Il Ministero ha presentato alle organizzazioni sindacali la bozza della nota sugli organici docenti per l’anno scolastico 2026/2027.
Il quadro è chiaro fin dall’inizio:
- lieve aumento dei posti di sostegno (+134)
- forte riduzione del potenziamento (−1.407 posti)

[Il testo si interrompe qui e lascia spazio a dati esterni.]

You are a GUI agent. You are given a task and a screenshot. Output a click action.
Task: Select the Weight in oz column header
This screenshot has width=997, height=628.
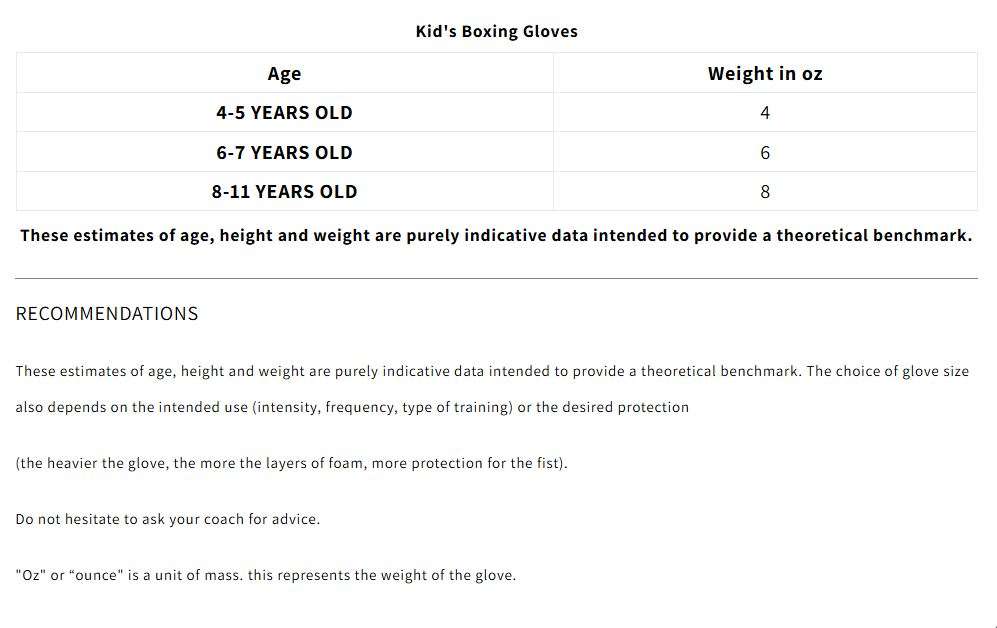pyautogui.click(x=765, y=74)

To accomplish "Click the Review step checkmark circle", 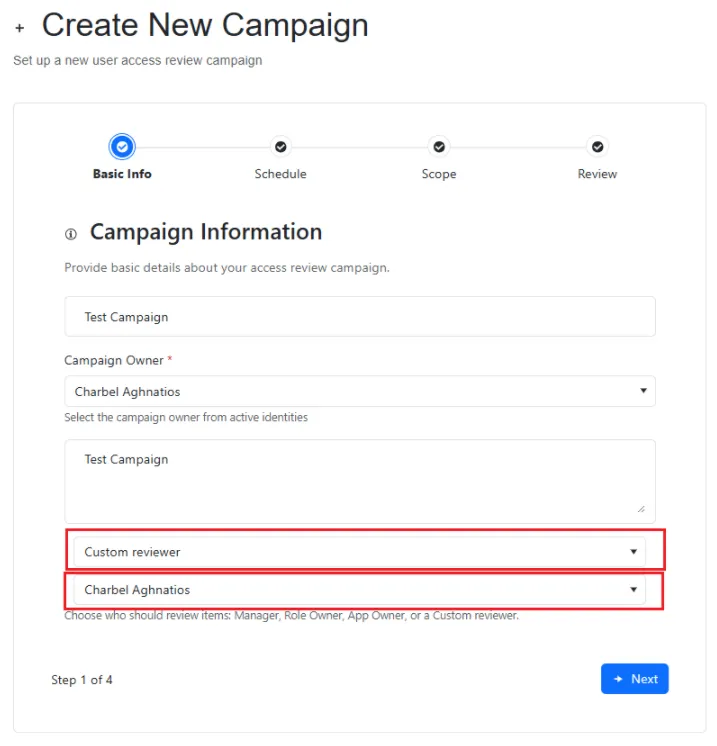I will (x=597, y=147).
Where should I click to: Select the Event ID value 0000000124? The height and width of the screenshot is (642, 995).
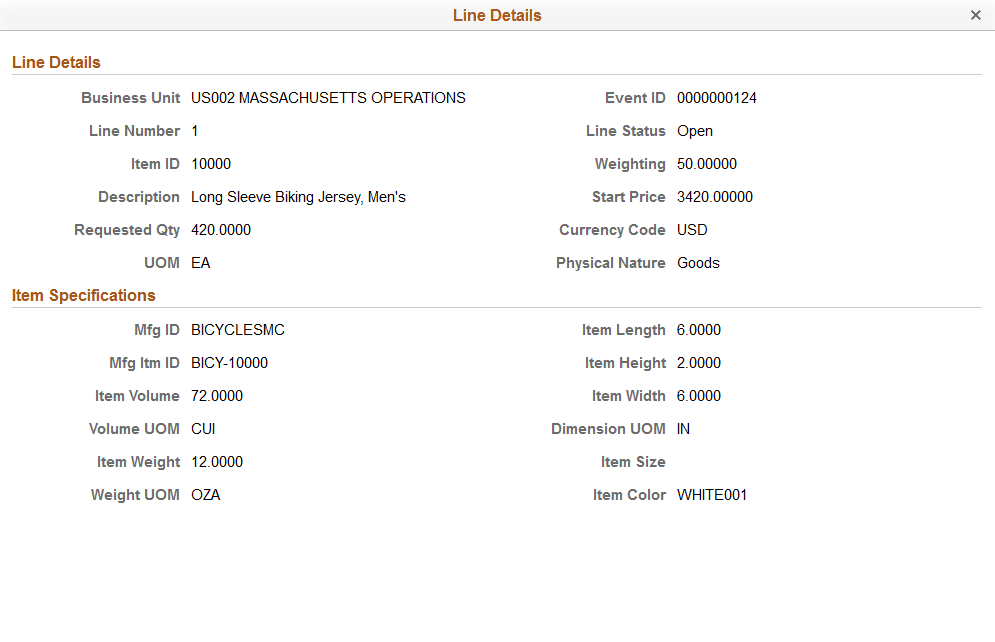[x=715, y=97]
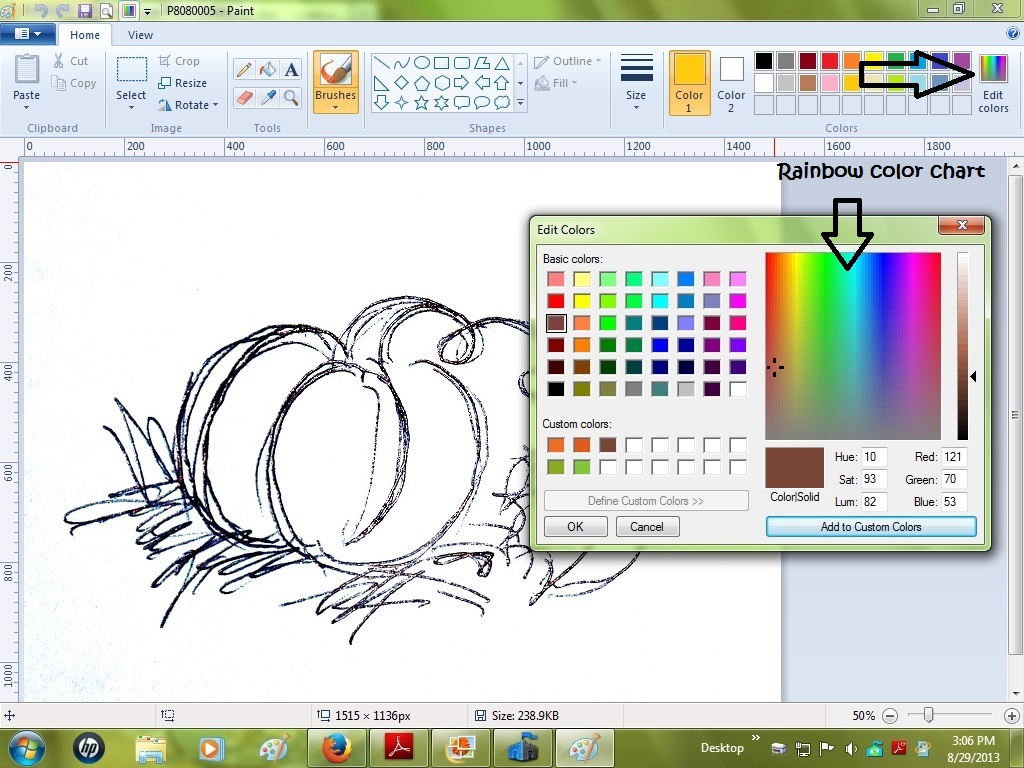Select the Color picker tool
The height and width of the screenshot is (768, 1024).
coord(266,97)
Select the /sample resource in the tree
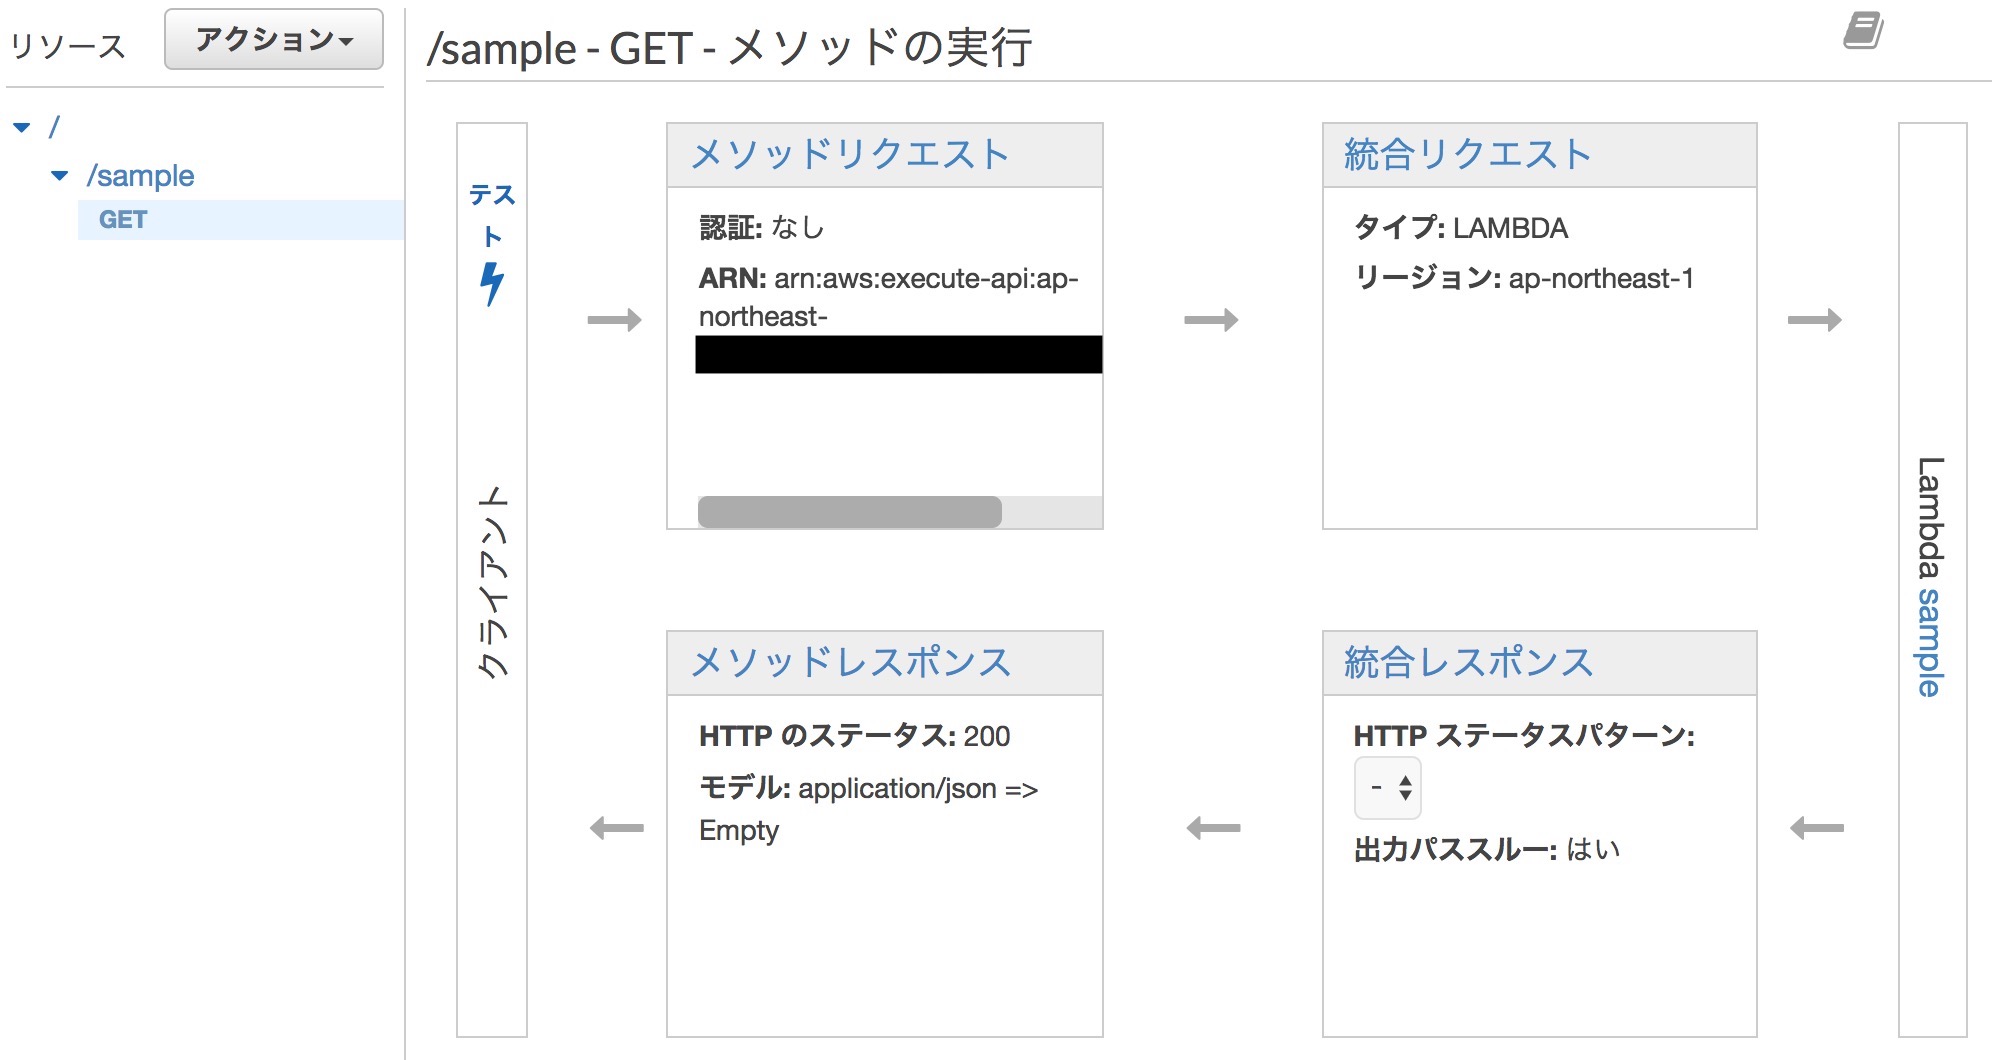 (143, 175)
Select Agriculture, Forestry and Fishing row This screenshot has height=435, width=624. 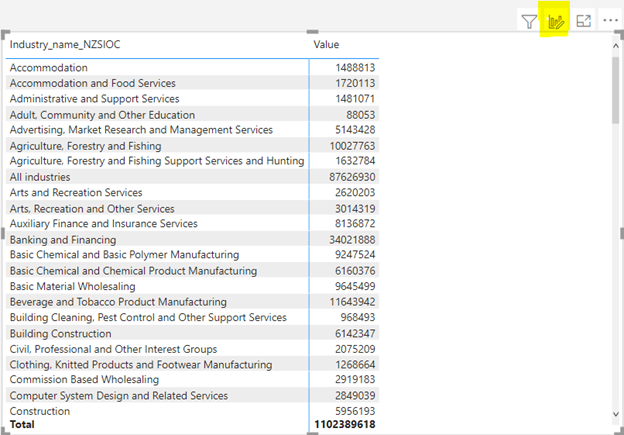[x=192, y=146]
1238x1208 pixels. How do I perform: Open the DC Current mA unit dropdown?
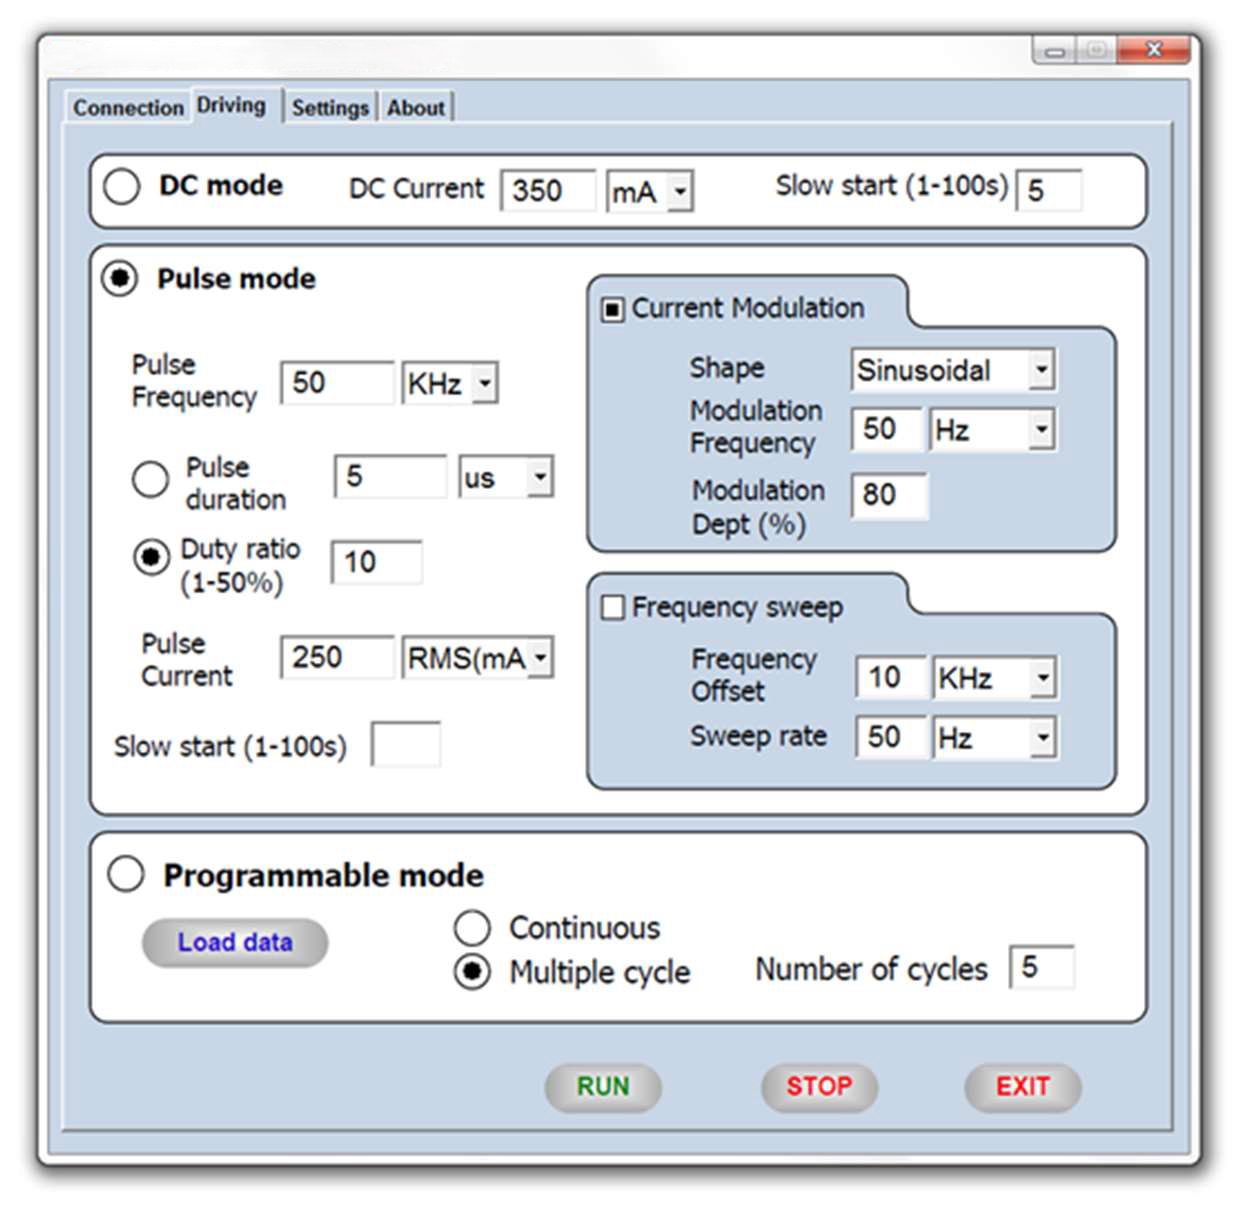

Questi numeri si inseriscono in una tendenza già in atto, legata al calo demografico e alla conseguente riduzione complessiva degli organici.
La bozza definisce anche:
- i contingenti regionali dell’organico dell’autonomia
- il numero massimo di classi attivabili
- la possibilità di deroghe solo in casi specifici (aree disagiate, fragilità, minoranze linguistiche), senza nuove risorse
Secondaria e cattedre, riduzioni e flessibilità
Nella scuola secondaria di secondo grado emergono elementi di forte flessibilità organizzativa:
- cattedre costituibili anche sotto le 18 ore, fino a un minimo di 15
- utilizzo delle ore residue per potenziamento o ampliamento dell’offerta formativa
- possibilità, in casi eccezionali, di superare le 18 ore fino a 20 per salvaguardare i docenti soprannumerari
Si tratta di misure che derivano anche dal confronto sindacale, ma che confermano una gestione sempre più adattiva degli organici.
Educazione motoria primaria Nessun vero aumento
Per l’educazione motoria nella scuola primaria viene confermata l’attivazione nelle classi quarte e quinte.
Tuttavia:
- non c’è incremento reale di organico
- si utilizza un meccanismo di aggregazione oraria
Più autonomia agli USR
La gestione concreta degli organici viene affidata agli Uffici scolastici regionali.
Dovranno:
- rimodulare i posti
- adattare le scelte ai territori
- rispettare i vincoli di bilancio

La posizione della UIL Scuola
La UIL Scuola evidenzia una criticità di fondo: il sistema continua a essere guidato più da logiche finanziarie che da bisogni educativi.
Taglio al potenziamento
Il dato più rilevante è la riduzione dei posti di potenziamento:
- −1.407 nel 2026/27
- fino a circa −5.000 entro il 2028/29
Secondo il sindacato, questo rischia di:
- indebolire l’offerta formativa
- ridurre gli strumenti contro la dispersione
- snaturare il ruolo del potenziamento
Classi e condizioni di lavoro
- limiti rigidi alle classi nella secondaria
- deroghe senza risorse aggiuntive
Con effetti possibili su:
- qualità della didattica
- carichi di lavoro del personale
Calo demografico Gestione criticata
Il calo degli studenti continua a tradursi in tagli lineari.
Per la UIL Scuola è una scelta sbagliata:
- andrebbe utilizzato per ridurre il numero di alunni per classe
- migliorare le condizioni di apprendimento
Riforma istituti tecnici, nodi aperti
Restano criticità anche sull’attuazione della riforma degli istituti tecnici, legata al decreto applicativo del 2022.
La UIL Scuola chiede:
- revisione dei quadri orari
- correzioni operative nei prossimi anni
La richiesta del sindacato
UIL Scuola continuerà a rivendicare un investimento strutturale sugli organici: superamento dei vincoli di spesa, valorizzazione del potenziamento e un piano straordinario per ridurre il numero di alunni per classe.